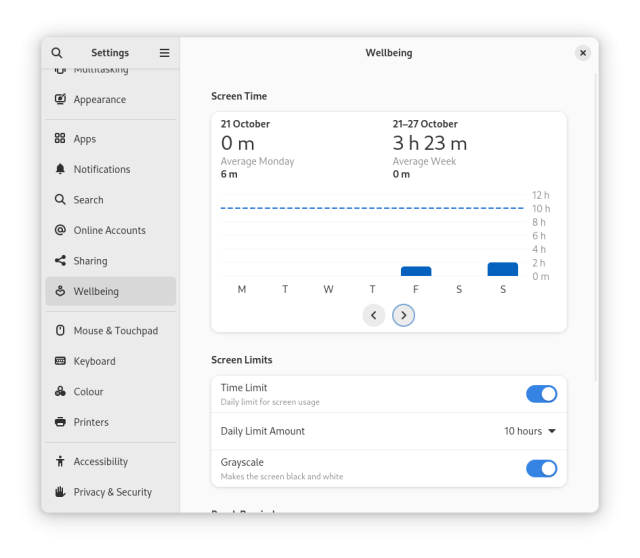Click Sunday's screen time bar
Image resolution: width=640 pixels, height=558 pixels.
[x=503, y=269]
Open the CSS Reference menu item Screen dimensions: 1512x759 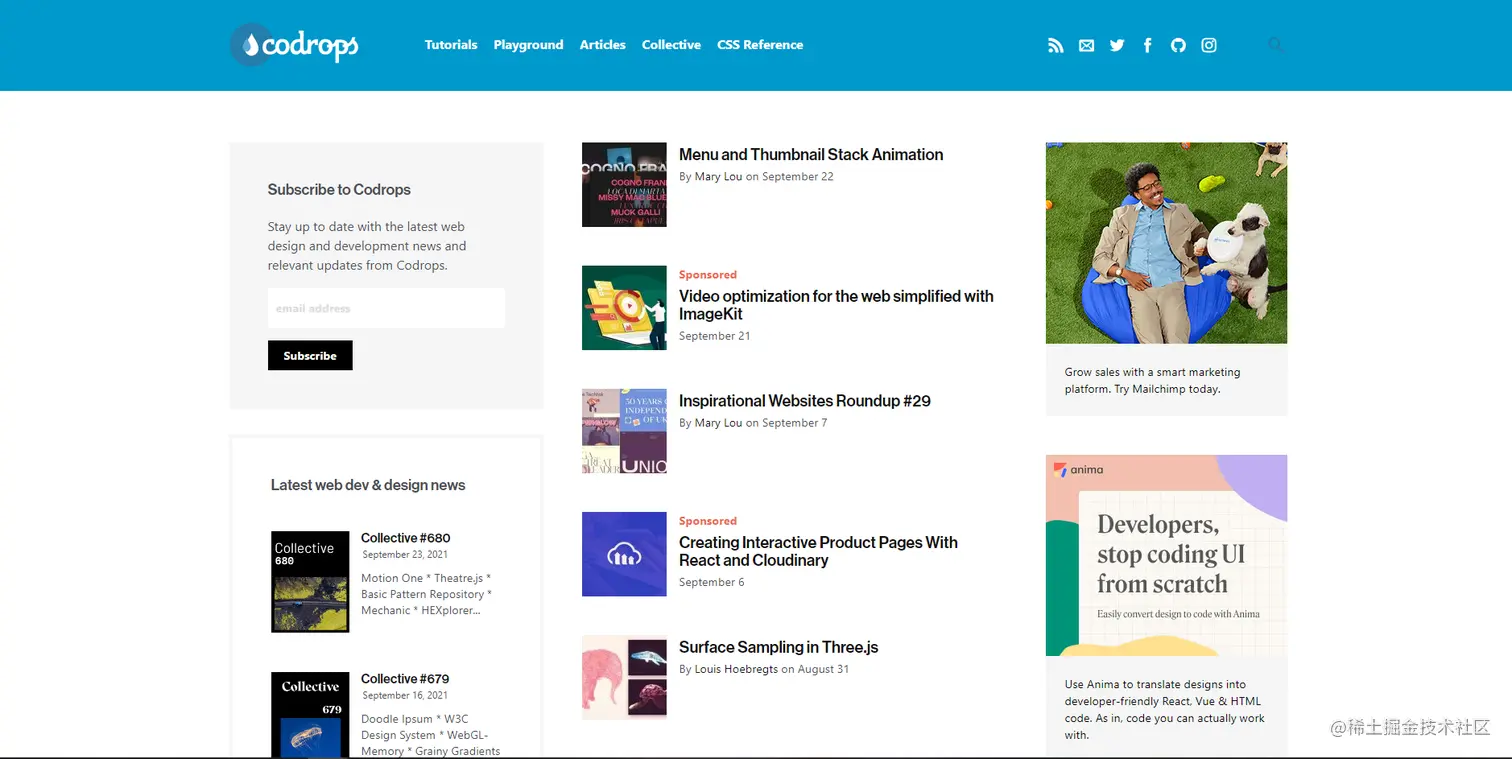(x=760, y=45)
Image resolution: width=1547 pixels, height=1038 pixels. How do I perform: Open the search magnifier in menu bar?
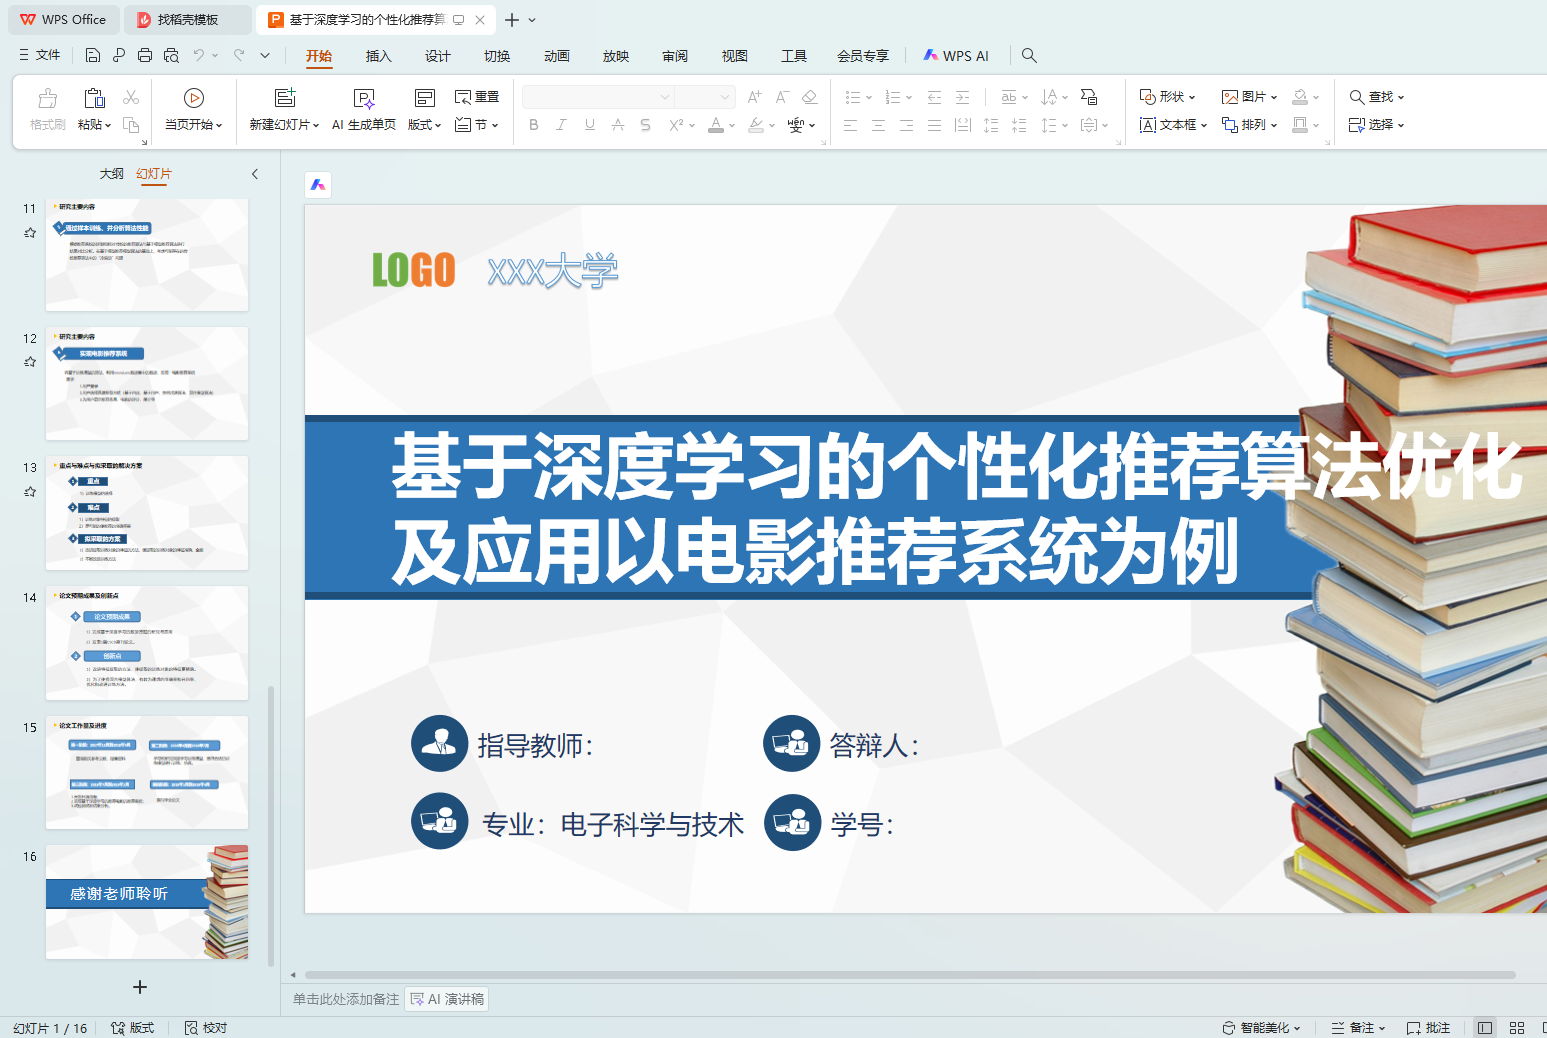tap(1029, 56)
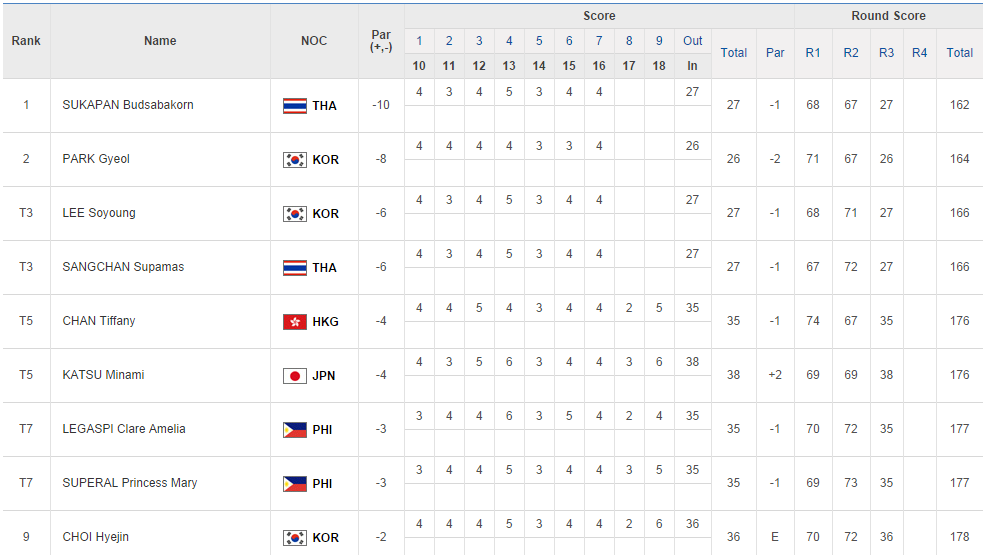The image size is (995, 555).
Task: Click Korea flag next to CHOI Hyejin
Action: [295, 538]
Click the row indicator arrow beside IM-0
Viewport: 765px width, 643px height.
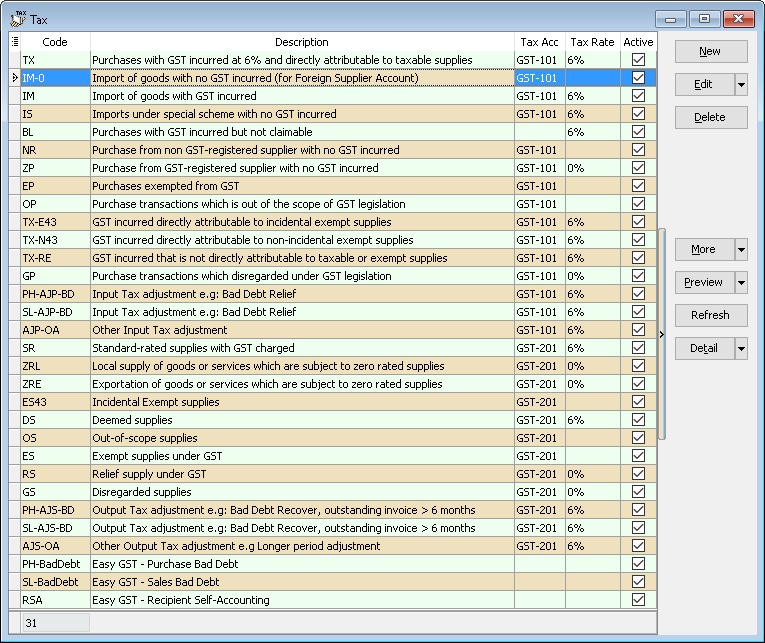coord(14,78)
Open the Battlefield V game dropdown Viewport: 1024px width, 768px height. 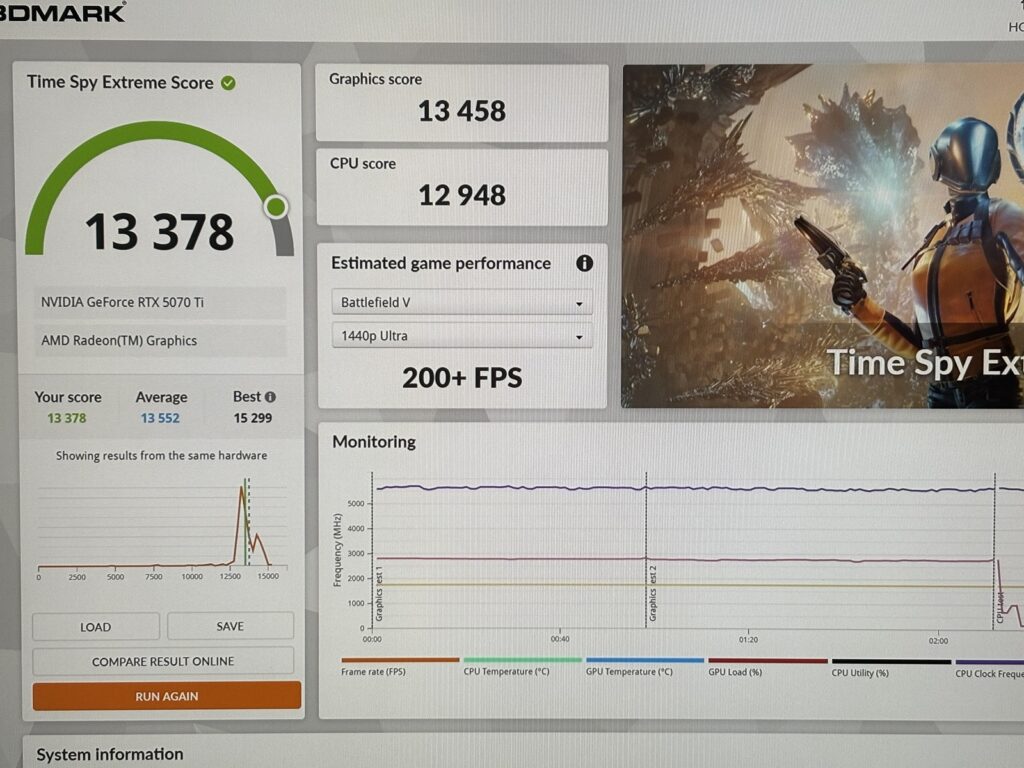pos(462,302)
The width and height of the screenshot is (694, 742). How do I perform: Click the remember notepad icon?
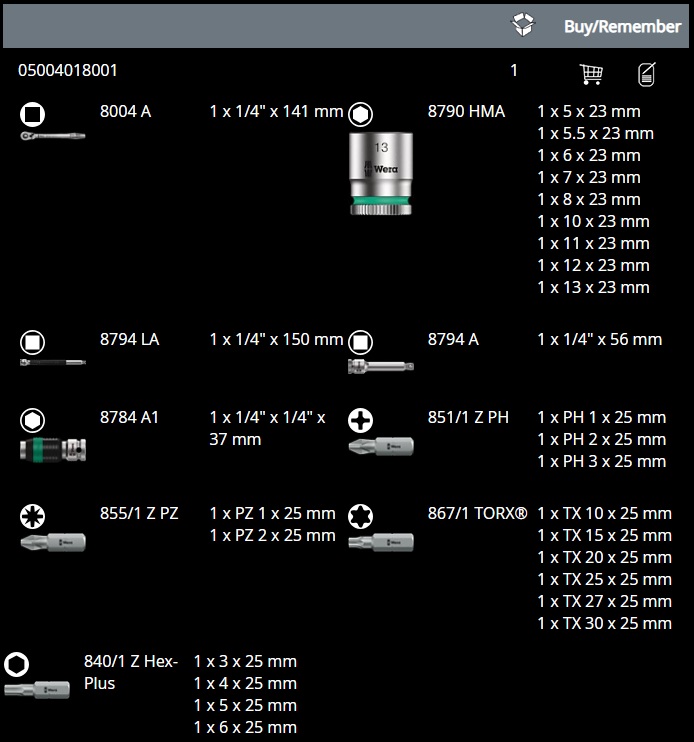pos(647,74)
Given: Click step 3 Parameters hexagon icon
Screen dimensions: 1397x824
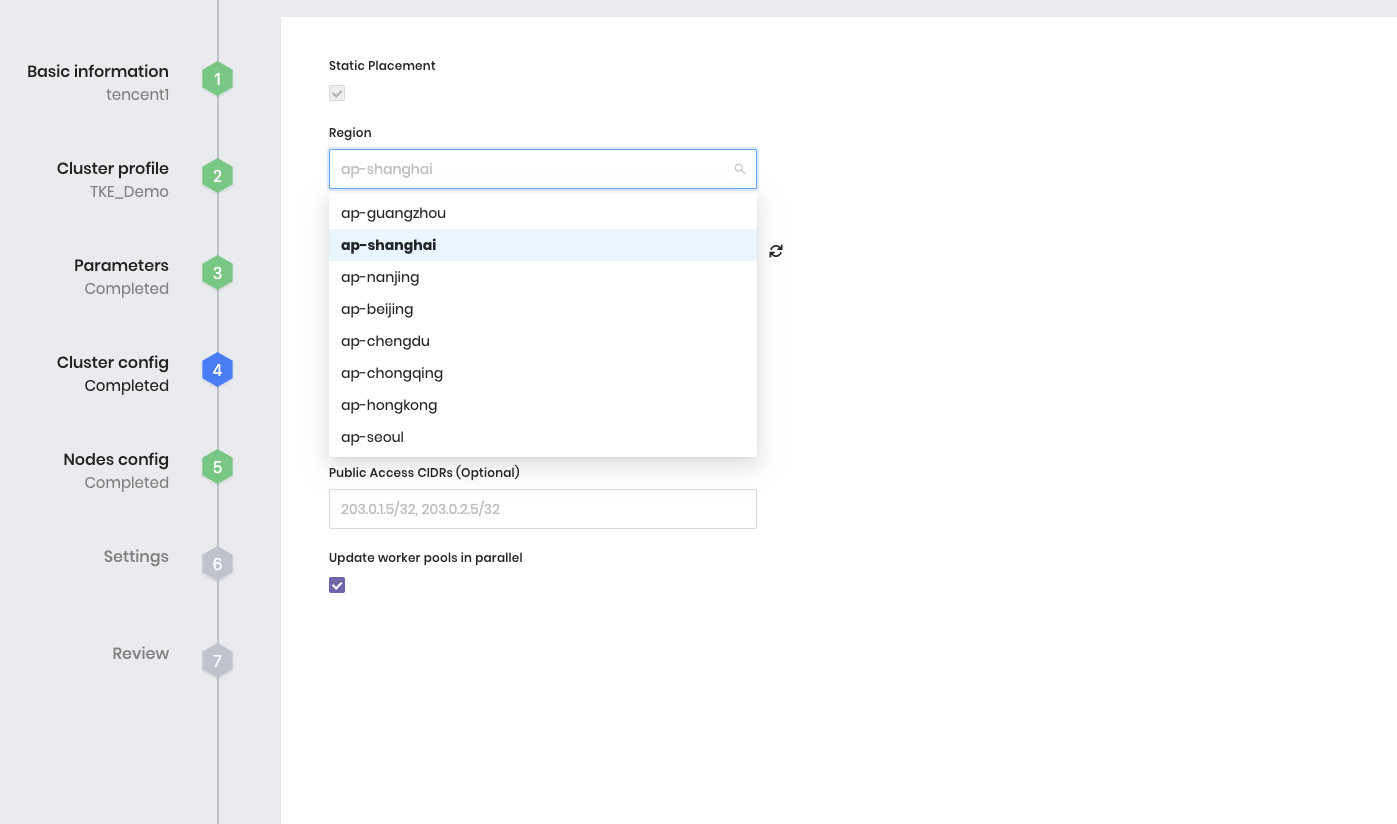Looking at the screenshot, I should (217, 274).
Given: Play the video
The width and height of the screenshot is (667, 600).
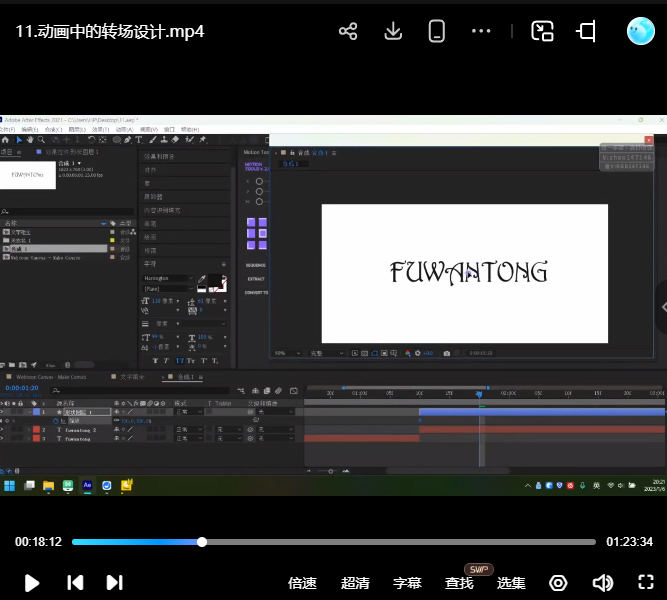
##############################
**DESCRIPTION OF THE TASK:**
Nothing but the lines holding the word "Given" should be returned from the listing above.

**SOLUTION:**
Given: Click step 3 Parameters hexagon icon
Given: Play the video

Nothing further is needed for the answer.